Guiding the proof?

In reply to Delta Kilo:

Hi DK,

As Dave mentioned, contact your vendor for some more specific questions related to formal tools.
Generally speaking with formal, proven properties can help prove properties that are still running.

There is the concept of helper assertions, which are simpler assertions, typically invariants, which can be used to help prove more complex properties.

The method you used above is valid with formal. One term for it is decomposition, where a complex property is decomposed into its simpler elements, these can then be more easily proved and once these are proven, the original property is typically proven.

When writing properties for formal you typically want to keep them simple and sequentially short. In the above property if you have a long sequence in the antecedent, the formal engine may not get to a depth such that the property may be fully evaluated.
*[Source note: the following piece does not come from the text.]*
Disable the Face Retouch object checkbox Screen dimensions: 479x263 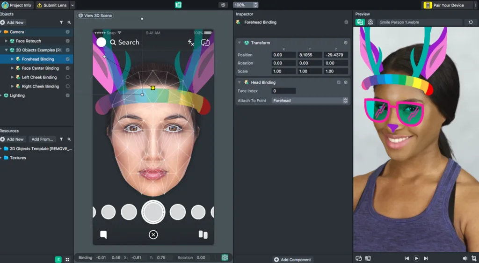(x=68, y=41)
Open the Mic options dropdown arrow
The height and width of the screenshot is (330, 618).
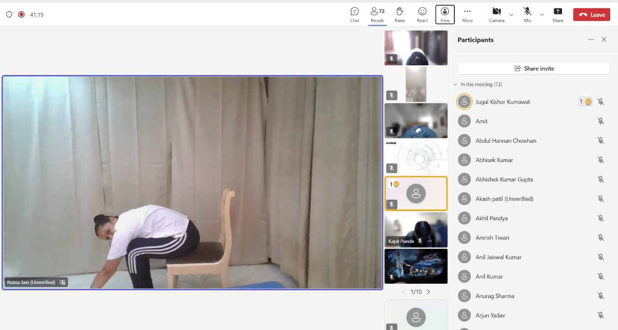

With formal, it is all about state space and minimizing that to get a result. You can think of it from the terms that every cycle of evaluation you do into the design you are doubling the size of the problem. It is a geometric curve. The downside is that there is a limitation as to the depth of analysis you can perform, the benefit is for the give property you have explored every scenario. That is why formal finds corner case bugs that are often missed in simulation. In your planning it may make sense to run certain properties in simulation and others in formal. That is design and function specific of course.

I won’t go into more detail on this as this is a language and methodology forum. Short answer is the method you have used above is certainly a valid one when using formal and dealing with inconclusive properties.